- _WORK INSTRUCTIONS_
Pull out every line of the entries below that contains the string "一品一会". Case counts.

- _INPUT FOR THIS TASK_
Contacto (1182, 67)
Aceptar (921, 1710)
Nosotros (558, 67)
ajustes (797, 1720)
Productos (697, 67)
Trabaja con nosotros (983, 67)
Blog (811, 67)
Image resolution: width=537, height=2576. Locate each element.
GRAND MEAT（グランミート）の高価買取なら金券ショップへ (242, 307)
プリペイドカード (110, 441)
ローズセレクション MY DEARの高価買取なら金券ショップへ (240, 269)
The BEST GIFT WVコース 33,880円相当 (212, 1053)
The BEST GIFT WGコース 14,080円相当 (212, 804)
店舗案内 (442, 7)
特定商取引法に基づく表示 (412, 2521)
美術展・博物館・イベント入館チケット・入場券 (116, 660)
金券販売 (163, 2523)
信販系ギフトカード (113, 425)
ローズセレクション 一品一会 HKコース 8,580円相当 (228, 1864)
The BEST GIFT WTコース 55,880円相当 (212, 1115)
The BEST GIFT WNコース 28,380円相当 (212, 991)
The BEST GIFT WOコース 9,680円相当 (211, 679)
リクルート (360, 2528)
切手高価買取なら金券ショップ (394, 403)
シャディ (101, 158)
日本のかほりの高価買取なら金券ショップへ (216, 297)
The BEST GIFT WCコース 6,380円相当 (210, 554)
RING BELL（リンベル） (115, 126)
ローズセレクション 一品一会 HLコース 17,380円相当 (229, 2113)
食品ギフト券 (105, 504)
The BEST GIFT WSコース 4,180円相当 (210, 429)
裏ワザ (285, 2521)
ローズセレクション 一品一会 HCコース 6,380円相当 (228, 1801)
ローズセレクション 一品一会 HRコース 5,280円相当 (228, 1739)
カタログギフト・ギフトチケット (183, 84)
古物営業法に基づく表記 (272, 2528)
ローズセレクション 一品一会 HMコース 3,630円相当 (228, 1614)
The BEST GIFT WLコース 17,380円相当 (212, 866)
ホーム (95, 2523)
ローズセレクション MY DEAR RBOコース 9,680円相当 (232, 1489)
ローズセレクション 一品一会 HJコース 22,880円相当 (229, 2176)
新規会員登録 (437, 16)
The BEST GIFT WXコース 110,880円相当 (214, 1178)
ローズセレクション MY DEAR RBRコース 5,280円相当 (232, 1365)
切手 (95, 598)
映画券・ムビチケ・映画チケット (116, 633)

- _EXERCISE SOLUTION_
ローズセレクション 一品一会 HKコース 8,580円相当 (228, 1864)
ローズセレクション 一品一会 HLコース 17,380円相当 (229, 2113)
ローズセレクション 一品一会 HCコース 6,380円相当 (228, 1801)
ローズセレクション 一品一会 HRコース 5,280円相当 (228, 1739)
ローズセレクション 一品一会 HMコース 3,630円相当 (228, 1614)
ローズセレクション 一品一会 HJコース 22,880円相当 (229, 2176)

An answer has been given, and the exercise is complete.